The History of the Apollo Program

The History of the Apollo Program: A Giant Leap for Mankind!

The history of the Apollo program is a shining moment in what man can accomplish. In October of 1958 the National Aeronautics and Space Administration (NASA) was formed in the United States of America. What would flow out of this organization would impact Americans and the world.

To understand the history and purpose of the Apollo space program, you must understand what came before Apollo and the goals that the Apollo program wanted to accomplish. There were three primary space programs in the U.S. from 1958 through 1972. They were Mercury, Gemini and Apollo. Each contributed greatly, but it was Apollo that would produce the most manned space missions and provide the clearest goals for a NASA program.

President John F. Kennedy challenged the nation to risk this incredible journey. He was interested in civil space activity. He would, in fact, demand that the program be implemented and accepted. His reasoning was sound but cloaked his true desires for the space program.

Apollo was a reflection of the Cold War and the Bay of Pigs. The nation needed to establish itself as preeminent in science and space exploration. While the Apollo space program may not have originated for true scientific reasons, it certainly became that and more. It was the victory card for the U.S. in the space race between the Soviet Union and the United States.

Apollo’s primary goals were:

* To establish technology to meet other national interests in space.

* To achieve preeminence in space for the U.S.

* To carry out a program of manned flight for exploration of the moon.

* Develop man’s capability to work in the lunar environment.

Having implemented his vision, President Kennedy would now be forced to wait. At the appropriately named, Kennedy Space Center, Apollo I would be an abysmal failure. On January 27, 1967 Apollo I would catch fire, due to electrical wiring, and kill all 3 astronauts aboard. NASA would not allow this tragedy to stop them. There would be many Apollo flights. Eleven of those would be fully manned space explorations.

Some of the most famous Apollo flights were these:

* Apollo 8 would take the first photos of the earth from space. Many high school science text books still use these photos to illustrate the success of the Apollo 8 mission.

* * * *

> Activities:
1/ Retype the Apollo program text from "The History of the Apollo Program: A" up to and including "and the world.".
2/ For each statement, answer yes or no according to the Apollo program text, and quote the words that decide it: (a) NASA was formed in October 1958. (b) The Apollo I fire was caused by a fuel leak. (c) Gemini produced the most manned space missions of the three programs.
3/ Carry on the Apollo program text from its final sentence.
The material that comes next is drawn from a separate source and is unrelated to the Apollo program text.

> Stored items:
* * * *

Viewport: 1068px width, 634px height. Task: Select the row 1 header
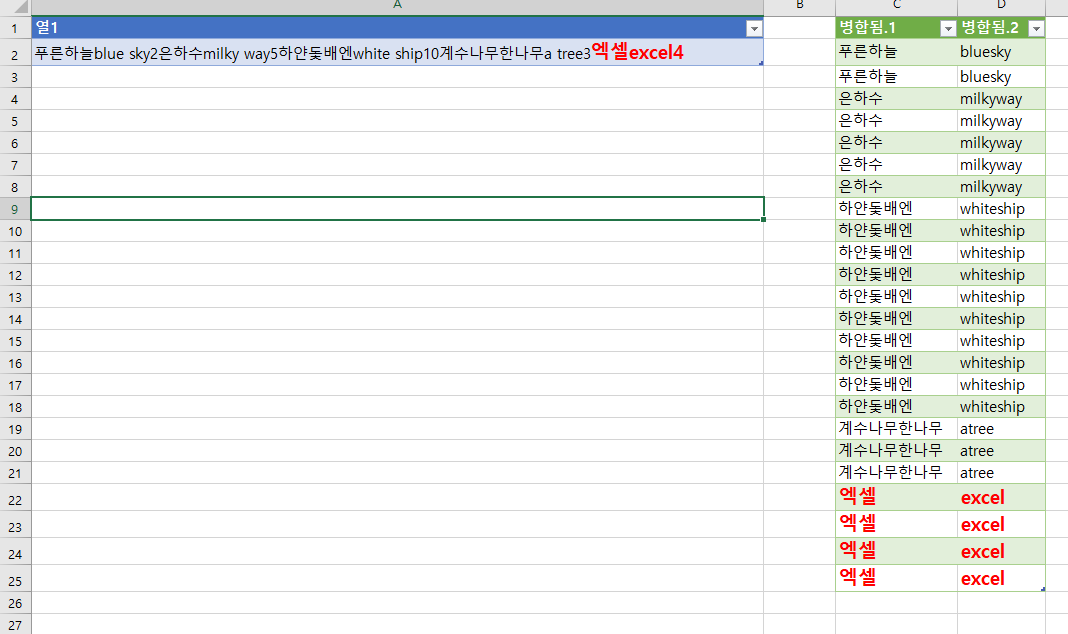pyautogui.click(x=15, y=28)
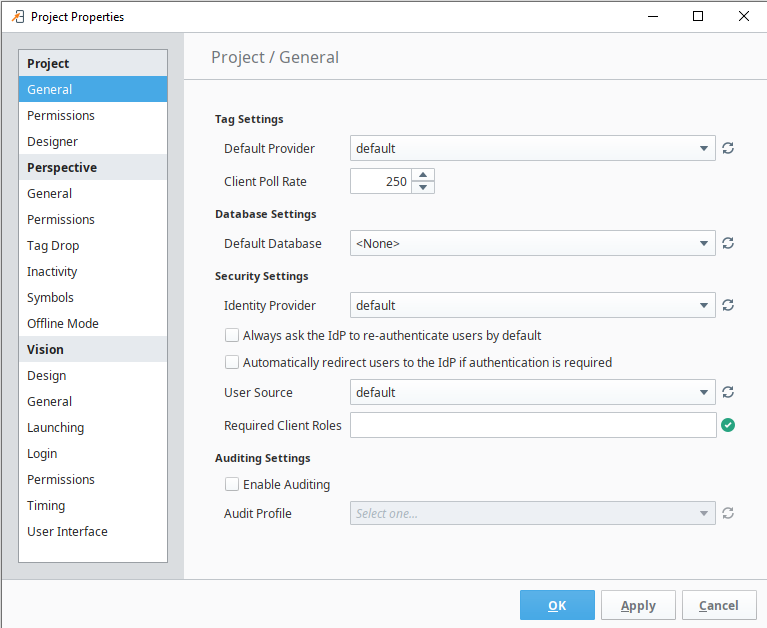767x628 pixels.
Task: Decrease Client Poll Rate with down arrow
Action: click(423, 187)
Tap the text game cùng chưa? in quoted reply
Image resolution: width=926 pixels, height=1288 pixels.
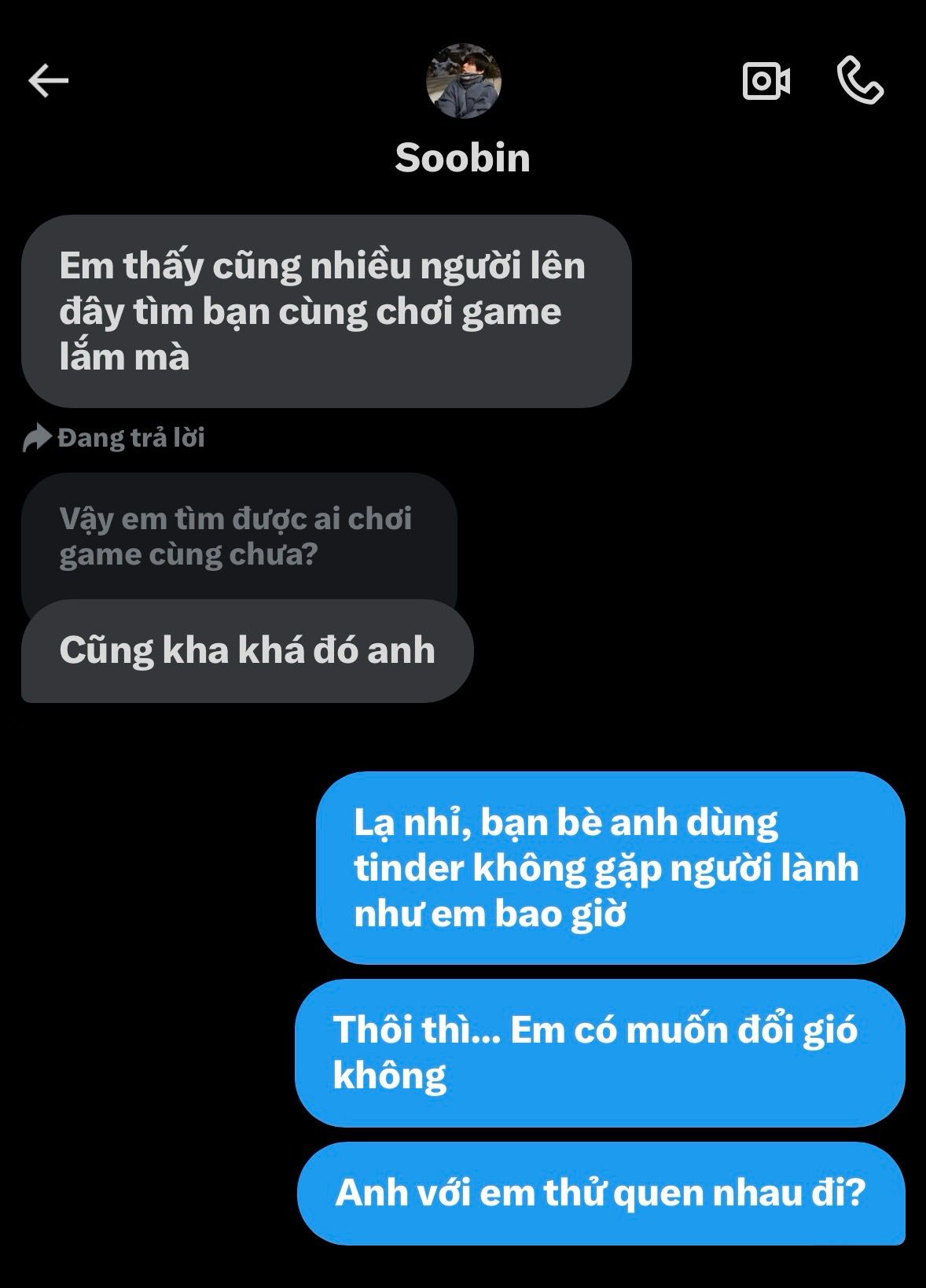click(189, 555)
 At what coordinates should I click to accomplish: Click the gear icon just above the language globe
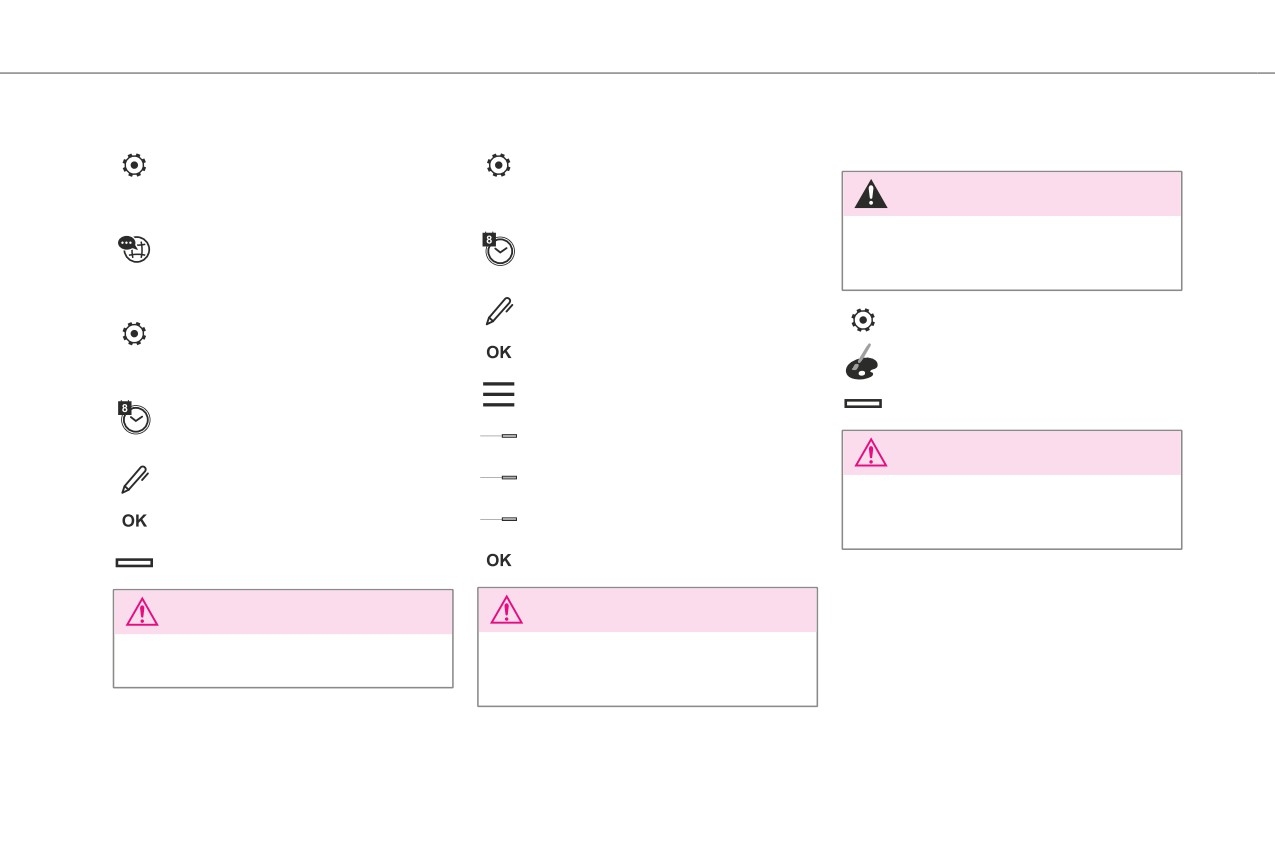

* * * *

> Answers to the tasks:
1/
The History of the Apollo Program: A Giant Leap for Mankind!

The history of the Apollo program is a shining moment in what man can accomplish. In October of 1958 the National Aeronautics and Space Administration (NASA) was formed in the United States of America. What would flow out of this organization would impact Americans and the world.

2/
(a) Yes: "In October of 1958 the National Aeronautics and Space Administration (NASA) was formed in the United States of America."
(b) No: "On January 27, 1967 Apollo I would catch fire, due to electrical wiring, and kill all 3 astronauts aboard."
(c) No: "it was Apollo that would produce the most manned space missions"

3/
* Apollo 11 would have the entire nation watching as Neil Armstrong first set foot on the moon. It was this space flight the provided these famous words: That’s one small step for man. One giant leap for mankind. (Neil Armstrong) With Neil’s first step on the lunar surface, the U.S. had won the space race and achieved the goal that was set before the program.

* Apollo 13 would be a voyage so unique that a movie called Apollo 13 would revisit it’s journey. This manned flight would go horribly wrong. A ruptured fuel cell in the oxygen tank in the service module would almost leave the crew stranded in space. With exceptional training and cool heads, the crew of Apollo 13 would propel themselves around the moon and safely home.

* Apollo 14 would take seeds from trees to the moon and back. Those seeds would be planted around the nation. The majority of those trees are still alive today.

* Apollo 17 would remain in space for 10 days. Each of these were milestones of space exploration and hard work.

The Apollo space program is an important part of the cultural, technological and idealogical vision of NASA. However, today’s space programs seem to lack the direction of the glory days of the Apollo program. Apollo was a culmination of scientific genius and dedication to a specific cause. When looking at the goals and accomplishments of the Apollo space program, it is easy to forget that we haven’t always walked on the moon. It was NASA’s Apollo program that made that, almost laughable dream, a reality.